Through her relationship-building acumen and impressive social media reach,
Patricia has a remarkable ability to connect and bring people together, while also
raising incredible awareness in support of the cause. She’s part of Avenue
Edmonton’s Top 40 Under 40 (Class of 2017), solidifying her status of one of the
most influential young people and dedicated MS advocates in the city. Patricia
shared the intimate details of what life with MS can be like through the
documentary about her story called MS’ed With the Wrong Girl which was released
in the spring of 2019. Patricia is currently employed by the Government of Alberta
as an Engagement and Ministry Events Coordinator for Justice and Solicitor General.
She has been with the government for almost eight years in various roles but has
really found her passion in her current role.
Cynthia Sneddon (they/she) is a chronically ill and neurodivergent writer in Edmonton. They have spoken both locally and internationally on issues of disability at roundtable discussions and online summits organized by (and for) the disabled community. Cynthia is passionate about the culture of disability, including the values of collective care and interdependence, and has written about the need for disabled representation in community leadership roles.
Cynthia is a University of Alberta graduate with a Bachelor of Arts in English. They are a member of the 2SLGBTQ+ community and an advocate for intersectionally accessible spaces. They are an avid reader, an okay D&D player, and even more okay at cake decorating.
Ilara Stefaniuk-Gaudet is a passionate artist who is committed to creating positive change in the world. They have been a community builder at heart their entire life and in a professional capacity for nearly twenty years. Currently, working as Director of Religious Education at Westwood Unitarian Congregation, Ilara takes great pride in their ability to adapt to a changing world and offer support where support is needed.
Born with severe kidney disease, Ilara has been a member of the disability community their entire life in many capacities. Their observations of the injustices experienced by folx with disabilities was their first introduction into seeing the need for advocacy. With time, they have gained the deeply held awareness that justice work must be intersectional work. It is this awareness and their creative ability to think out of the box that Ilara is most excited to contribute to the Accessibility Advisory Committee.

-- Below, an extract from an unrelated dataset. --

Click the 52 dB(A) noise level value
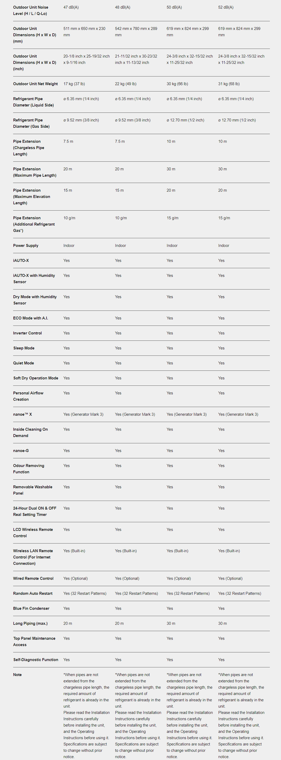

Marcy Vautour is a resident of Edmonton, AB. She has more than a decade of experience in advocacy, non-profits, and housing. She has been a powerful voice for those with disabilities. She has a strong interest in accessibility stemming from her own experiences as a person who has been hard of hearing since birth.
Marcy is also the Founder and CEO of Healthy Healing Coaches Ltd that gives a voice to the voiceless. They provide coaching to those with a disability.
Marcy Vautour is on the Board of Directors for CHHA — Edmonton (Canadian Hard of Hearing Association) and she is a stride advocate for John Humphrey Centre for Peace & Human Rights. She is a Director (Sponsorship) for Women in Bloom.
She is also a motivational speaker and speaks at conferences and online on numerous topics facing people with disabilities, including, employment, finding your voice, accessibility, and homelessness.
Marcy is a Pomeranian enthusiast, and a novice ukulele player.
Born and raised in Edmonton, Zachary has been featured in the media as a spokesperson on disability issues since he was 18. He has consulted on a variety of building developments, including the Glenrose's Bill Black Auditorium, the Walterdale Theatre and Rogers Place. Zachary was a recipient of the Queen’s Diamond Jubilee Medal in 2012 and is an alumnus of the Governor General’s Canadian Leadership Conference. He was co-chair of the International Day of Persons with Disabilities planning committee in Edmonton from 2011 to 2014. He has been an active member of the City of Edmonton’s Accessibility Advisory Committee (AAC) since 2013, serving as chair of the Community Engagement Committee until 2016, and then as chair of the AAC until 2019. His personal interests include cheering on the Edmonton Oilers and spending quality time with his wife and family.